So...yesterday, I began tearing "XX" apart and rebuilding it another way. It won't be precisely the story I set out to write, because I discovered the narrative structure simply wasn't working. And I've retitled the new incarnation "Romeo and Juliet Go to Mars." Today, I have to make Substantial Progress towards THE END. If I can do that today and for a week thereafter, we can probably avert a Code Orange.

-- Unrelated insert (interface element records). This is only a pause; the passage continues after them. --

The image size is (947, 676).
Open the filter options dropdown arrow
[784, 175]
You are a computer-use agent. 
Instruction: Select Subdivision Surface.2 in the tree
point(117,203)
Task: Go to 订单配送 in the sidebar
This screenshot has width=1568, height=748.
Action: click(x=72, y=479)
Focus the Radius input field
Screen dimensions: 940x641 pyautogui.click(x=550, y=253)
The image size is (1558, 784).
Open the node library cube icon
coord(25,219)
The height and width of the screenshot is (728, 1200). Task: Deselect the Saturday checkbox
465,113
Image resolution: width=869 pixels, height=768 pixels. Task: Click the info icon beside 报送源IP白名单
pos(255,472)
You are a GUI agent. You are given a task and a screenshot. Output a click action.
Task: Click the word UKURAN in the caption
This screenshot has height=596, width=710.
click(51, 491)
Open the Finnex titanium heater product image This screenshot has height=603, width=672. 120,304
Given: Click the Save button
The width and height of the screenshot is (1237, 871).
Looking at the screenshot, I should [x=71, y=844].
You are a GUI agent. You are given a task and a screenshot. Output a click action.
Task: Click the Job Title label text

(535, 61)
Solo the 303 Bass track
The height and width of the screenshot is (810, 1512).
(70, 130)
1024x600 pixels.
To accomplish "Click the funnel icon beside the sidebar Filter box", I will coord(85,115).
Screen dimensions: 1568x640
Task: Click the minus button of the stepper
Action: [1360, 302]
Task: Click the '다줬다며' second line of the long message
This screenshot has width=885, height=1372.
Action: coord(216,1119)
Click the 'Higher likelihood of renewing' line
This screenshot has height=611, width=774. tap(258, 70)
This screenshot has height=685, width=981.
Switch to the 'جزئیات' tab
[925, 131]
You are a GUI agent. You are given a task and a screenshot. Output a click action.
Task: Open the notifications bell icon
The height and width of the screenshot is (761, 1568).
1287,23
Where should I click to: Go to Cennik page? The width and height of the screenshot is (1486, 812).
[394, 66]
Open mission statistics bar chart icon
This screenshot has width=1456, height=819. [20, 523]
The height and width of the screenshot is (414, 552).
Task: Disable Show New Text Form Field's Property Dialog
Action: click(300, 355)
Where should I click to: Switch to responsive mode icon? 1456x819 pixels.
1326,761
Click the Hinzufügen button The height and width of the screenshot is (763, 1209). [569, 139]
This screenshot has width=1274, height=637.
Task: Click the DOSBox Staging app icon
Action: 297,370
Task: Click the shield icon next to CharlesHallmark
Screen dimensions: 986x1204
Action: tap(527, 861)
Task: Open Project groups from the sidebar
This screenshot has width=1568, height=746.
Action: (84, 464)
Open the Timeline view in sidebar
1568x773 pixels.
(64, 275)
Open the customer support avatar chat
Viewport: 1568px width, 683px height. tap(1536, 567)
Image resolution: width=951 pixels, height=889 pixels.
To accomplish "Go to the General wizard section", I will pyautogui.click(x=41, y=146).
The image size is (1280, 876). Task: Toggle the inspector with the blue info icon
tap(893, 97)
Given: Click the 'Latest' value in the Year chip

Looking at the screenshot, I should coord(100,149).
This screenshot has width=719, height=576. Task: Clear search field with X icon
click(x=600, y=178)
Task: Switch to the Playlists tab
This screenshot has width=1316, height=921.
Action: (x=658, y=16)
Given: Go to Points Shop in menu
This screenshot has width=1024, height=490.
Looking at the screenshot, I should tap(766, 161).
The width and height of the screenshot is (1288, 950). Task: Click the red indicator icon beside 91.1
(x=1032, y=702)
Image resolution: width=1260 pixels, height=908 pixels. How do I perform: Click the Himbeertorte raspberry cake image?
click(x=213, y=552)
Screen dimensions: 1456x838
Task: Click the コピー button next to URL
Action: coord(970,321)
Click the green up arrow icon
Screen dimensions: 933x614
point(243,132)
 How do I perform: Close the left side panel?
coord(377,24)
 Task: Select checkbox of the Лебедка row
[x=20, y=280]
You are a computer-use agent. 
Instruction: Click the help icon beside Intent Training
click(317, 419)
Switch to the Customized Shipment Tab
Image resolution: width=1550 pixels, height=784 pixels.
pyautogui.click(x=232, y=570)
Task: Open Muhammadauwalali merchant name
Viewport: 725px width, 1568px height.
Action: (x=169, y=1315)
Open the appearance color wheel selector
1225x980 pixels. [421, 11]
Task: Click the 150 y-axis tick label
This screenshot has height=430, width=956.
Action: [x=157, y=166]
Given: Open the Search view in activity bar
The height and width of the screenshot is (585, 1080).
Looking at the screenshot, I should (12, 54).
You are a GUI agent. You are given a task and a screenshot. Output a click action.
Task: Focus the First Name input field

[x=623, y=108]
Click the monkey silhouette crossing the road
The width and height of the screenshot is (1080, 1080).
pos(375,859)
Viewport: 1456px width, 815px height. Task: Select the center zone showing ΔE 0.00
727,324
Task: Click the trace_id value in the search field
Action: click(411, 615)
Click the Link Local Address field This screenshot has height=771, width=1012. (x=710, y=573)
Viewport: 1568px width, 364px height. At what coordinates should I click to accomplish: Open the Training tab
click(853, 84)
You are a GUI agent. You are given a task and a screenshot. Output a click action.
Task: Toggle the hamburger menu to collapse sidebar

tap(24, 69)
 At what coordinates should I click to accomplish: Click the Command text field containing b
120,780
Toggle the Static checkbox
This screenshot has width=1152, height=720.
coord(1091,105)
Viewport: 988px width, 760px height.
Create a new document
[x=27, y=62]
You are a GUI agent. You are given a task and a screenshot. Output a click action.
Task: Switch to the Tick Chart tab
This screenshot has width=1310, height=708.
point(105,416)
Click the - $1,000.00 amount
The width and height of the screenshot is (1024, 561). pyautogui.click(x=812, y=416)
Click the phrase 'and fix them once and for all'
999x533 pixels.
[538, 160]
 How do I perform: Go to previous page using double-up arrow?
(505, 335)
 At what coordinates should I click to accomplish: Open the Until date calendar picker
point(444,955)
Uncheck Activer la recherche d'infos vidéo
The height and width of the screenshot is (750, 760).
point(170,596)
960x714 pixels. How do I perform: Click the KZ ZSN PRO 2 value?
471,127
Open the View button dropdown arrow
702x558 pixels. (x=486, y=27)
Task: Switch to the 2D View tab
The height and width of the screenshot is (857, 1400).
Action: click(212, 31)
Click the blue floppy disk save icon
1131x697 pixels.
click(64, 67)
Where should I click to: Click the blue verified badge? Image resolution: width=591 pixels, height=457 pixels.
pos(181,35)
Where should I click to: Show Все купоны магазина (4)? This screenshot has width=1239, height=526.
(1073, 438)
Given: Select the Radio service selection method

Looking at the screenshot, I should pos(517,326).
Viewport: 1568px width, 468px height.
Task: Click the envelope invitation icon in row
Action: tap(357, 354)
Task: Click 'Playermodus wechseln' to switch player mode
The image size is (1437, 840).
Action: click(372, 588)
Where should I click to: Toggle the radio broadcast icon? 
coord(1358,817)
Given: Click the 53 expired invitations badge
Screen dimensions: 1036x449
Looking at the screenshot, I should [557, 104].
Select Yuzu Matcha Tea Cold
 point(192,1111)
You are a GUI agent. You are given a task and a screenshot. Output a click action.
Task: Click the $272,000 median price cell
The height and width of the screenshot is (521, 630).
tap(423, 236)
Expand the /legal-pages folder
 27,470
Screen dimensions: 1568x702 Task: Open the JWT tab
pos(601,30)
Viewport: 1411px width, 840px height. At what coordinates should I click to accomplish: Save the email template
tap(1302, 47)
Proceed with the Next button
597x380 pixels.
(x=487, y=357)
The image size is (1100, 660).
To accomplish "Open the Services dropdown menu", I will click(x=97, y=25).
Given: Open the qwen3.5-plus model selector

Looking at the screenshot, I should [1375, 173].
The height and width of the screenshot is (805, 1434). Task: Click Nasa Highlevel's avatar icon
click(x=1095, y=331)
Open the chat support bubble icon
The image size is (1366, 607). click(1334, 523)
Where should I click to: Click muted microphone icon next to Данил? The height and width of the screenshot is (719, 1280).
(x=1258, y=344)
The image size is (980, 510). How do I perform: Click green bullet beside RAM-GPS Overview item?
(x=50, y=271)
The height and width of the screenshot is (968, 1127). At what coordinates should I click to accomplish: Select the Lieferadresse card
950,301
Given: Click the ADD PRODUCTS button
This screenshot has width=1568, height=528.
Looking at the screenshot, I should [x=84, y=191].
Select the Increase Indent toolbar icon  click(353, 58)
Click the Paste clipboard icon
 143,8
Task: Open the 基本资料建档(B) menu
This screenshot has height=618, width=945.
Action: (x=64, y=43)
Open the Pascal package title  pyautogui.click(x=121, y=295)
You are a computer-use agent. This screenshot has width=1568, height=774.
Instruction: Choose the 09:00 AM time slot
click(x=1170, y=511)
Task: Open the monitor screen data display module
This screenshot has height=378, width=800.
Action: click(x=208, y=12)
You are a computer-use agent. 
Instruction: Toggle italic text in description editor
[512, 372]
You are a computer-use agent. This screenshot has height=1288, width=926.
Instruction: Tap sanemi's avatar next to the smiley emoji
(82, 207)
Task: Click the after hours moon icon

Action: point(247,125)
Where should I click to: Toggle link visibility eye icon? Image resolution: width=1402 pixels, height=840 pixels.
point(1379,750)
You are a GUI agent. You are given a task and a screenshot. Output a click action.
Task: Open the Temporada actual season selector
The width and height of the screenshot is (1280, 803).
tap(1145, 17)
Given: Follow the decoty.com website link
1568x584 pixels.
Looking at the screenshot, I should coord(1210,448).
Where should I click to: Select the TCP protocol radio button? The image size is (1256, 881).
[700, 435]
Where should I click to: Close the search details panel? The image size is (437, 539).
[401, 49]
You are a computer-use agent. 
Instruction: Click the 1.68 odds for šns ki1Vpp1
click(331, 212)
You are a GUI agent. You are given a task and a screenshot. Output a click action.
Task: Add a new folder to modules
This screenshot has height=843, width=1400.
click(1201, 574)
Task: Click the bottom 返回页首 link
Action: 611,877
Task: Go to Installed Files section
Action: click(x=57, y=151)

My thanks to everyone who commented yesterday. They were good comments. And I spent much of yesterday mulling over my decision to withdraw from Facebook and Twitter, and I know it was the right decision for me. And very late last night, I was able to put my finger on exactly why neither was working for me (this most applies to Facebook). Thanks to technology that didn't exist only a decade or so ago, you get to watch how it is that I do this thing that I do. You get to watch, and discover what it is like for me. Day after day. You even get to watch for free. And questions are nice, and comments are okay. But I am not blogging to trigger some "meaningful dialogue" with my readers, and I sure as hell don't want (or have time for) arguments. I've been blogging since November 2001, and it's never been about that. And you don't get to try and cheer me up when I'm down, and you don't get to wax ironic or glib if I come across like a mopey old sock. You do not get to try and change the thing you've been allowed to watch. I am glad to have you here, but you're not a part of the process. Those who read this blog are readers, or, if you prefer, observers. And the best observers do not interfere. Think of it as a Prime Directive. This seemed especially difficult for people at Facebook, where I was barraged with constant attempts to "make me feel better," or, worse, people criticizing me for feeling down, for having a hard time with the words, for the fact that I'm not the sort of writer who loves to write, and so forth. Most of those comments were deleted.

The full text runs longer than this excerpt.